Every line in the records below between the one holding "Screenshot is 1368x2576." and the one holding "Отказ (1099, 2510)", inclusive, is to be set down exactly; all other lines are to be left out.

__Provided data__:

________________________

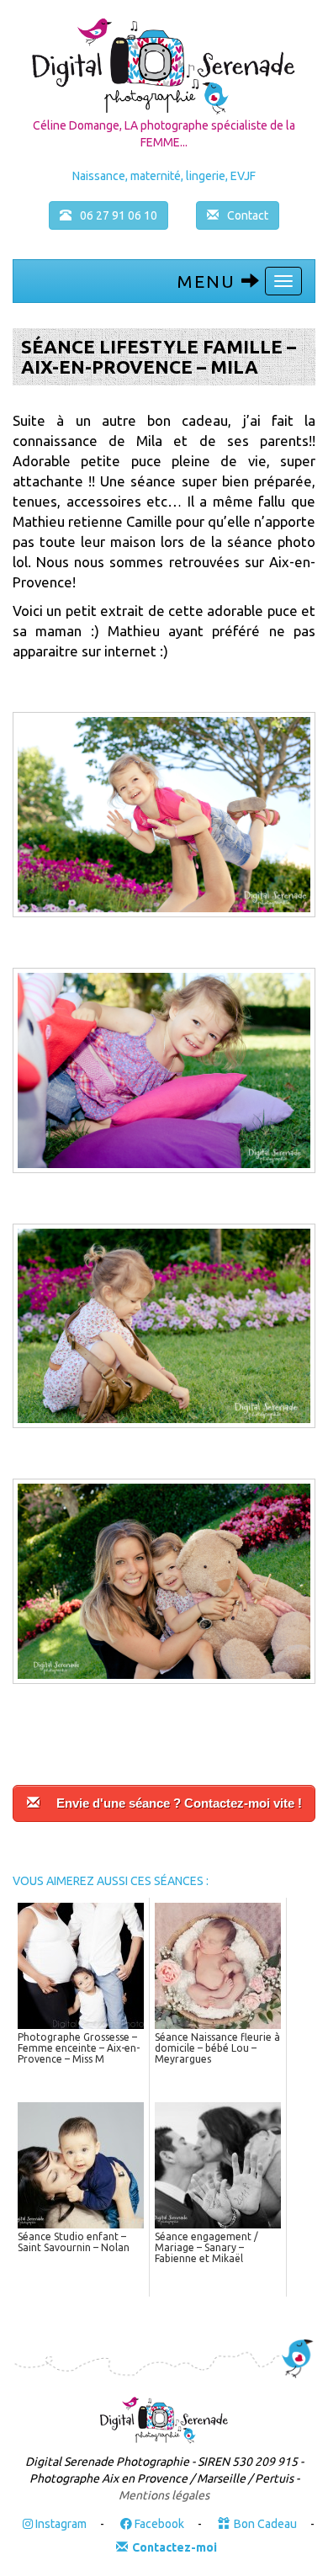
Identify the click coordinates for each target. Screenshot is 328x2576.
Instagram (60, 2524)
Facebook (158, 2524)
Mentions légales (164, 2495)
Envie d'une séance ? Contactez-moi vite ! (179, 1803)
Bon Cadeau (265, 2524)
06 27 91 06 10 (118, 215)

________________________

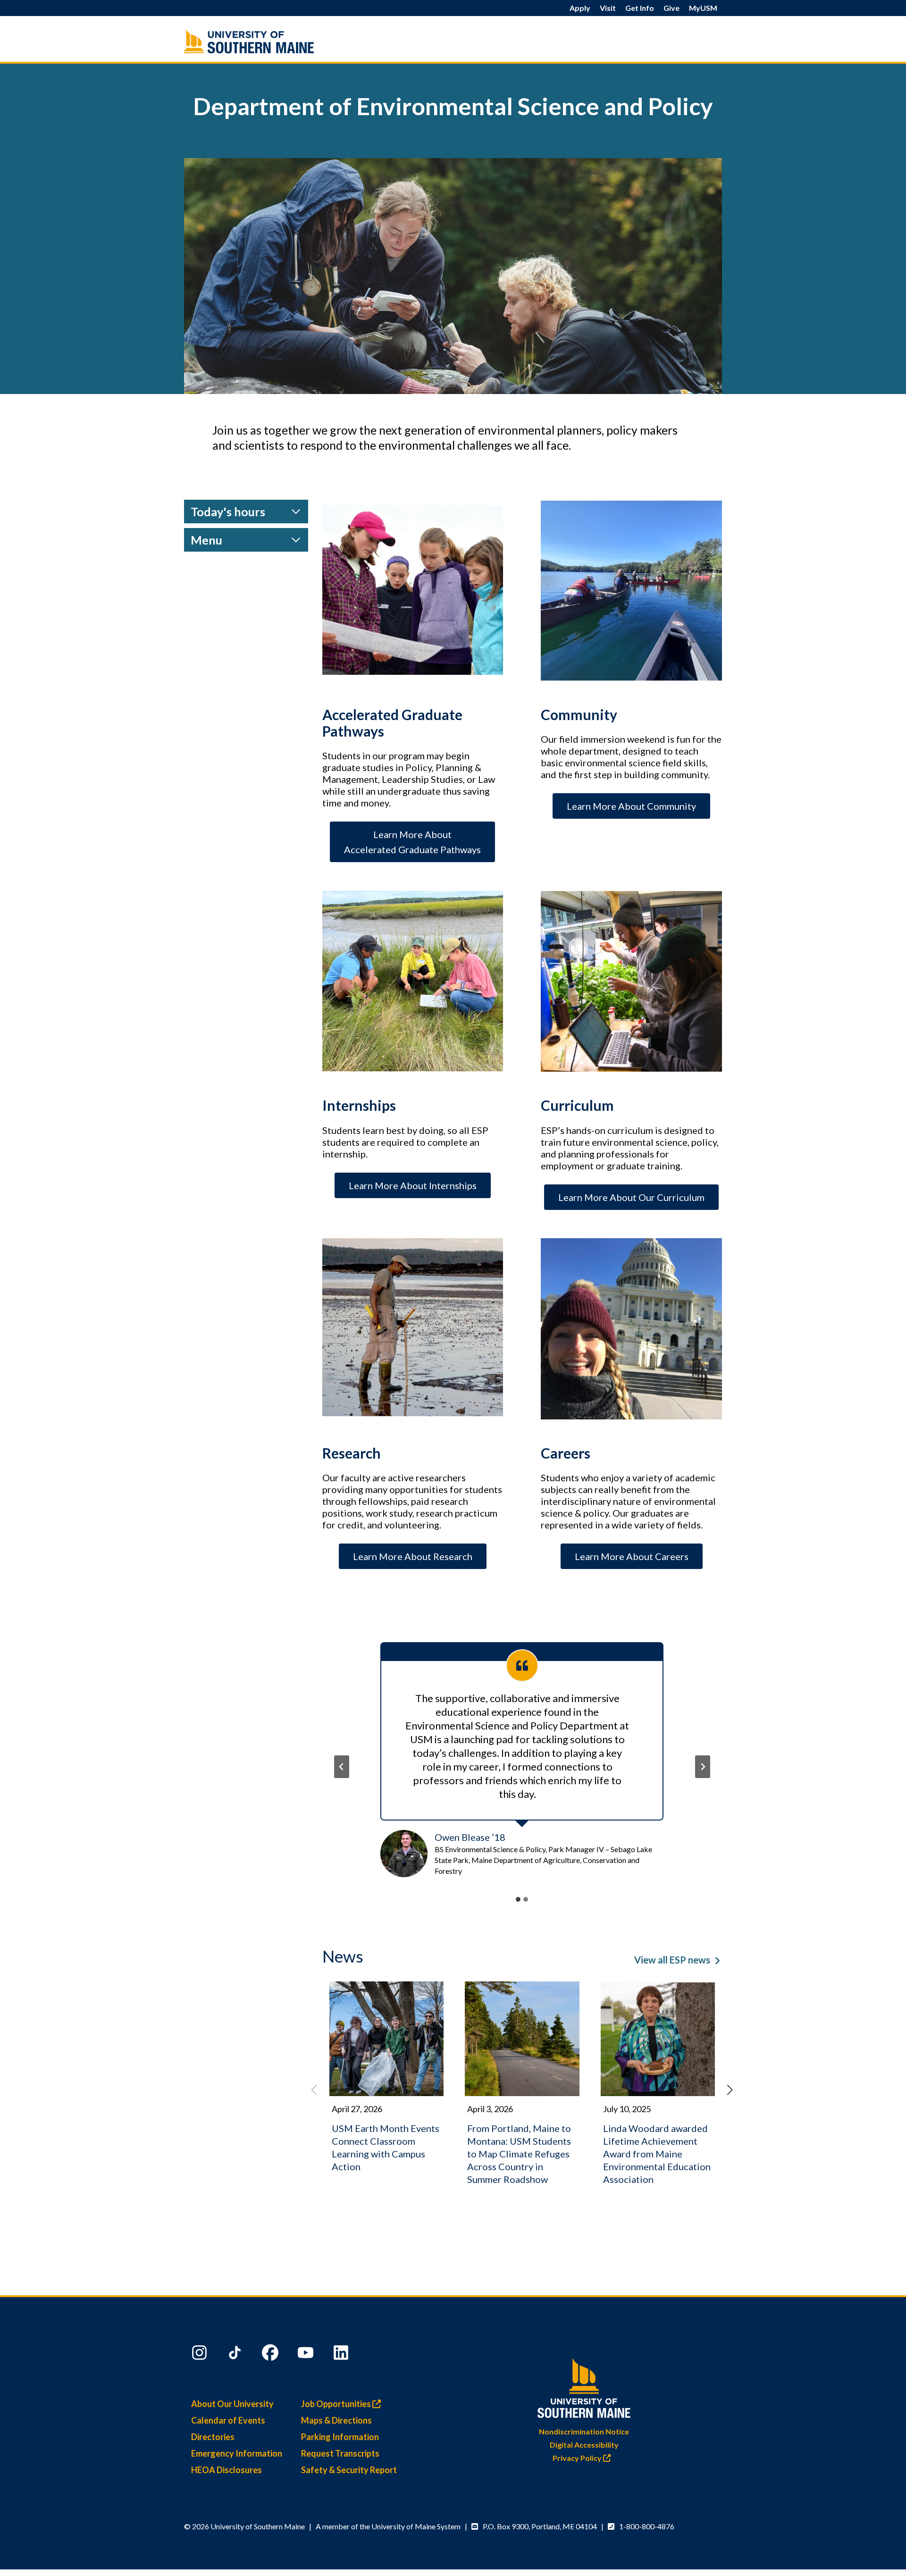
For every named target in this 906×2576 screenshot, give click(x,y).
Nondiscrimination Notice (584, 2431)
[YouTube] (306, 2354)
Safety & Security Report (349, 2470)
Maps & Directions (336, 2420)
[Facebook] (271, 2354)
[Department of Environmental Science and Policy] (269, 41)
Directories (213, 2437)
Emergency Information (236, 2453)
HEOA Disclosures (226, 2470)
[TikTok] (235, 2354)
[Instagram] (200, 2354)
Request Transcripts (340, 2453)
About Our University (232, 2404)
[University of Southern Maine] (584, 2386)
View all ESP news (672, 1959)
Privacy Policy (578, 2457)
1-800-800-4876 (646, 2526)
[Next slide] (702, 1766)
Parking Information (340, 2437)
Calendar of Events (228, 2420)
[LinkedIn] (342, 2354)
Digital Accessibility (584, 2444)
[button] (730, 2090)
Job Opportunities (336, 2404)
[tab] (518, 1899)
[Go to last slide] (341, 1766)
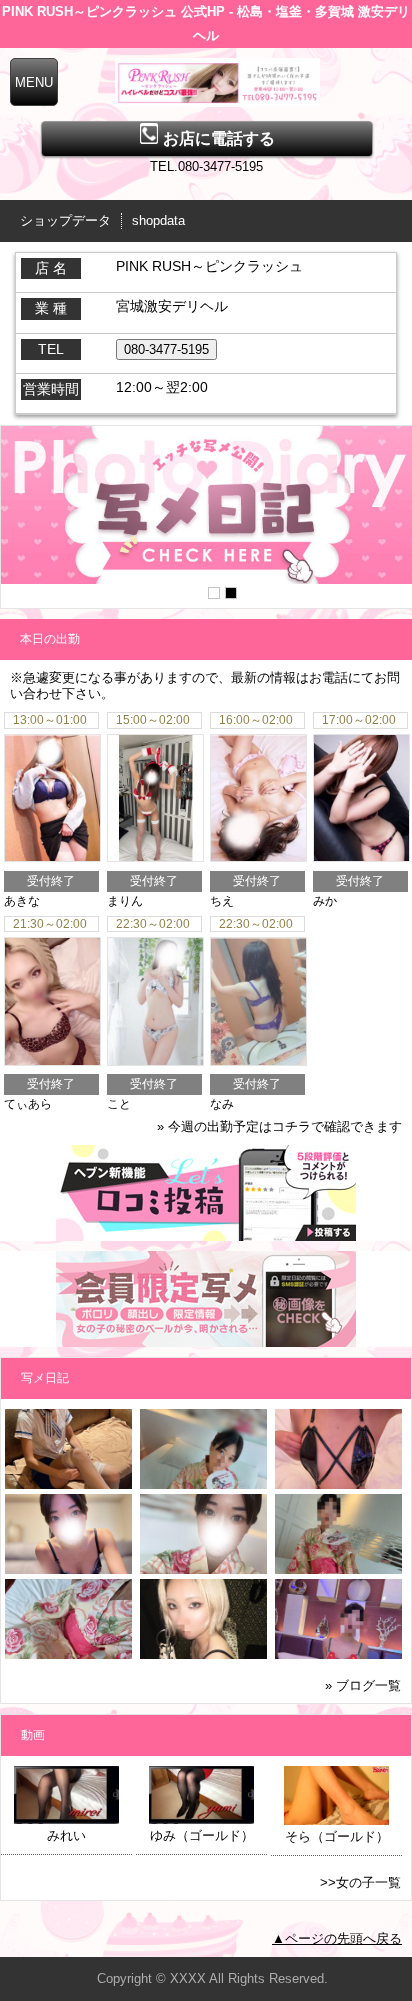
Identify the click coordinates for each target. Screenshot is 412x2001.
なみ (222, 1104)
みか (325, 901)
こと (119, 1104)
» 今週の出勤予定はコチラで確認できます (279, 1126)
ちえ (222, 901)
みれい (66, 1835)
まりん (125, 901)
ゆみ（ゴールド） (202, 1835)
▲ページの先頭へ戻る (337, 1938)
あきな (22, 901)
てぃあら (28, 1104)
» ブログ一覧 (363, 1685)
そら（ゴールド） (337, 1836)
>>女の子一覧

________________________

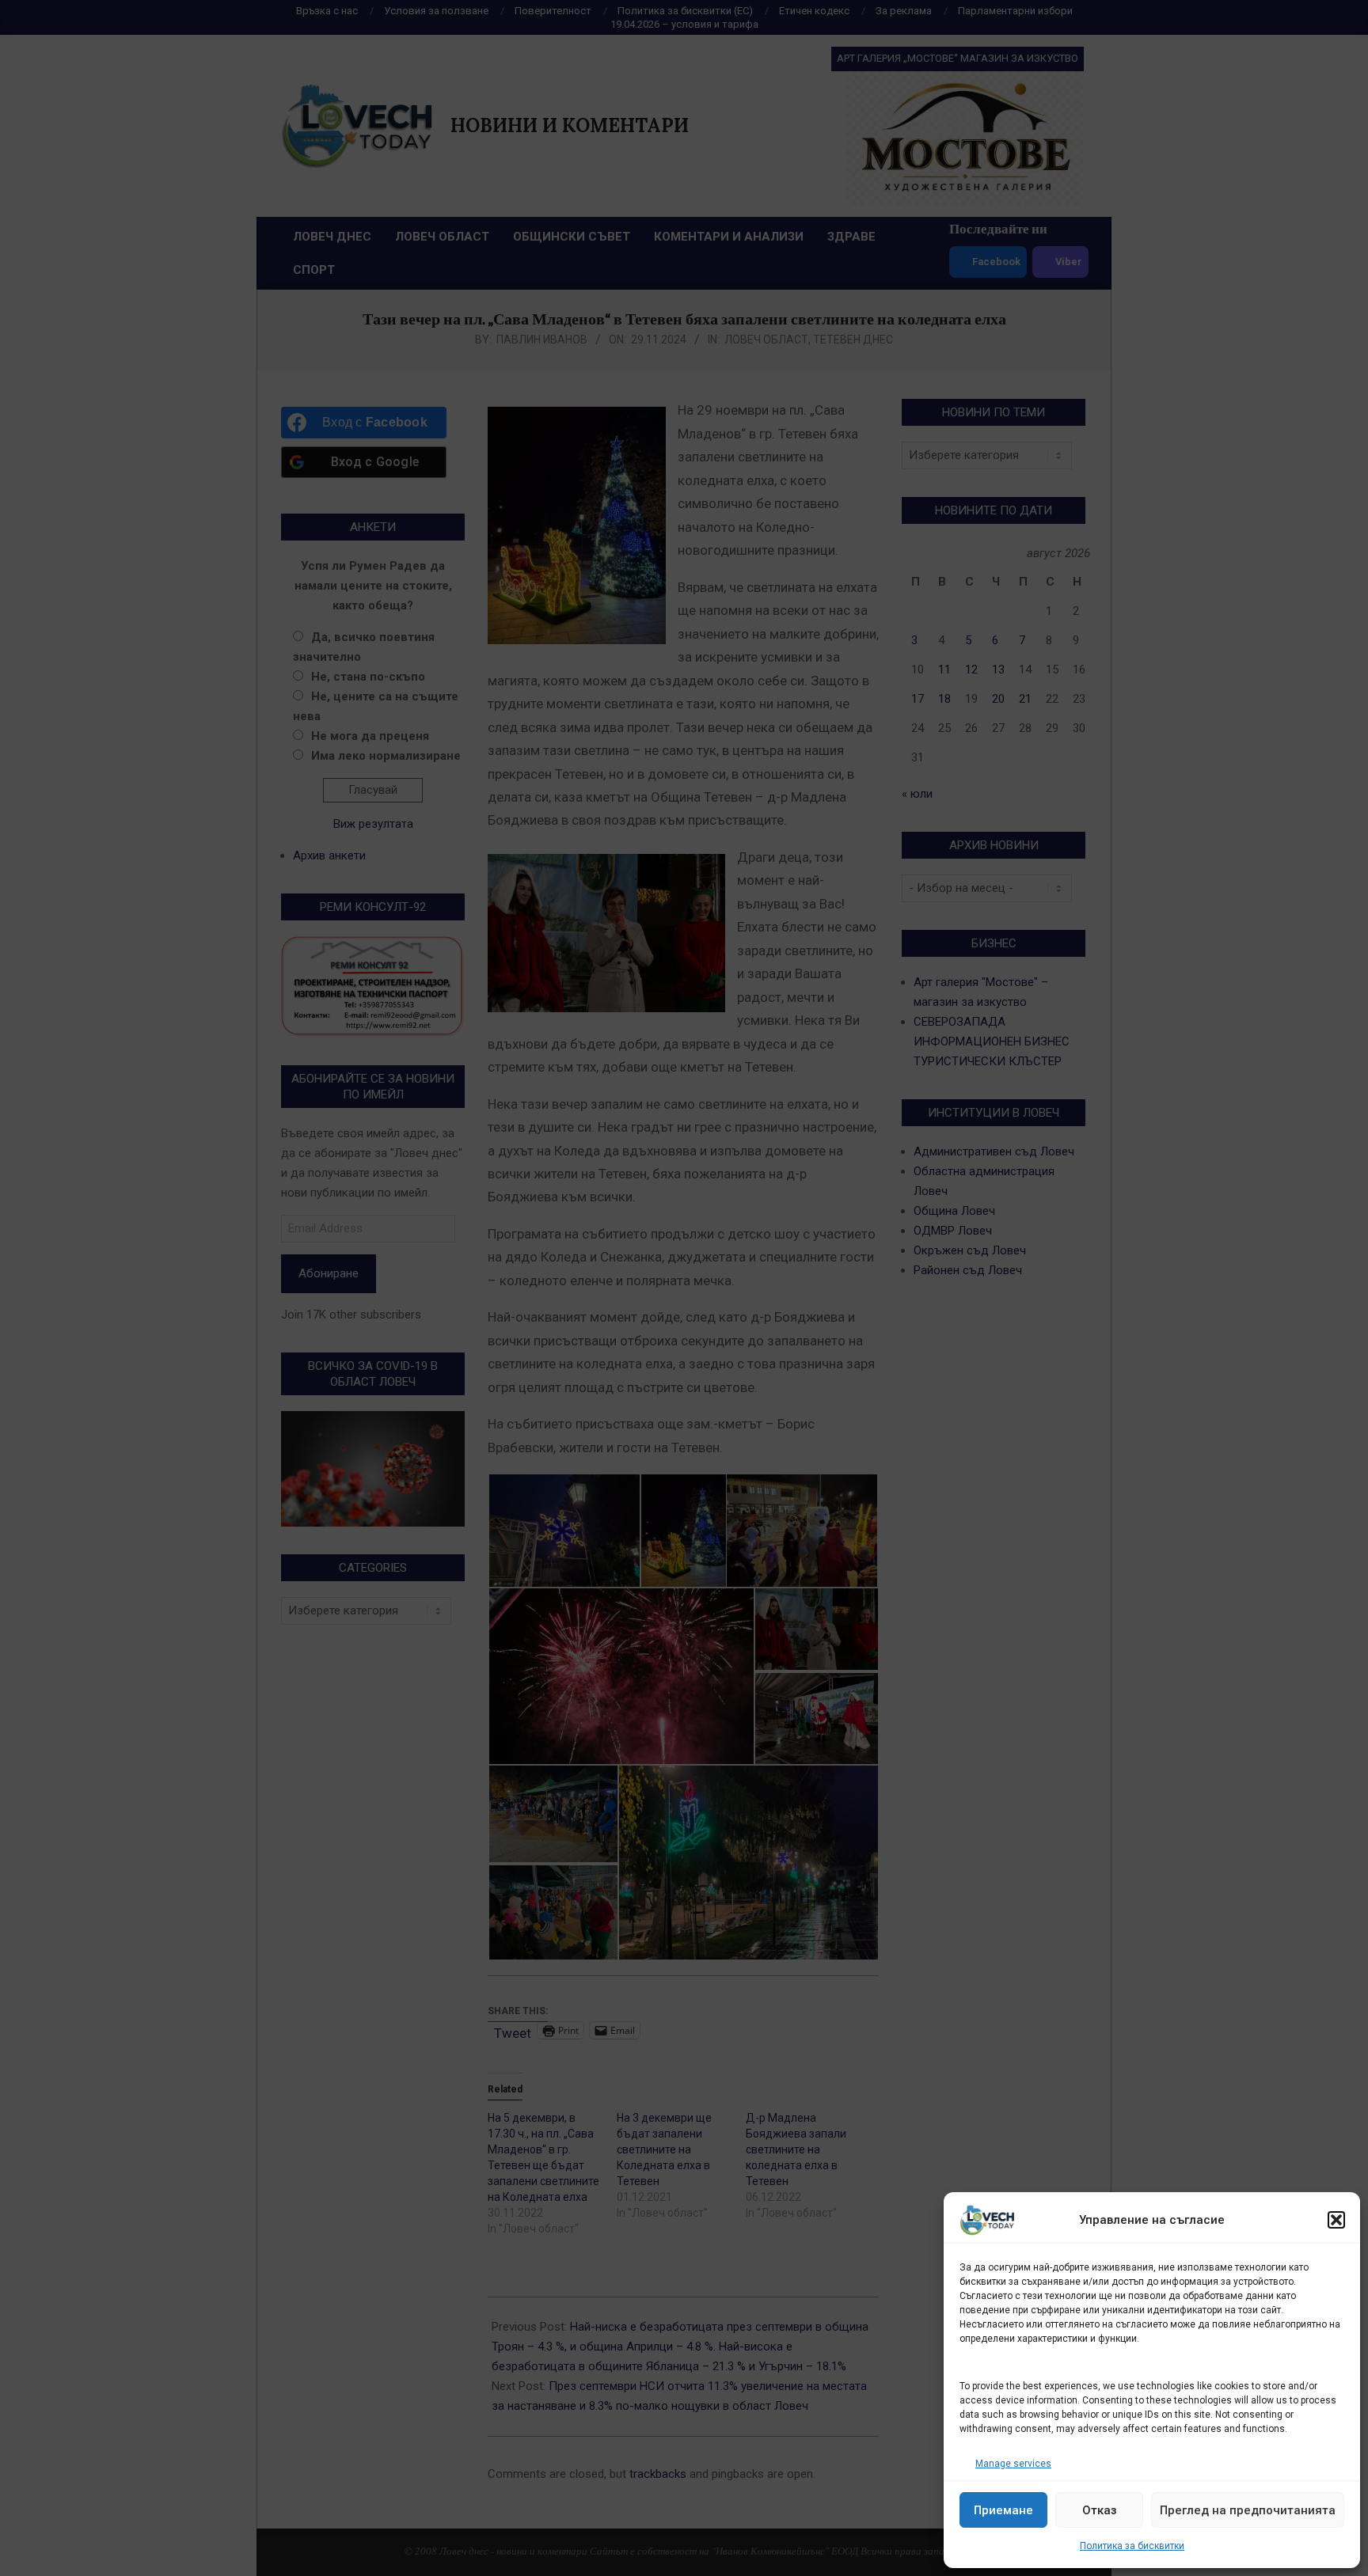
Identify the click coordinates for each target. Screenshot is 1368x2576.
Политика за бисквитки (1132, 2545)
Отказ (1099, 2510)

________________________

__Response area__:
Identify the click coordinates for each target. Screenshot is 1368x2576.
Политика за бисквитки (1132, 2545)
Отказ (1099, 2510)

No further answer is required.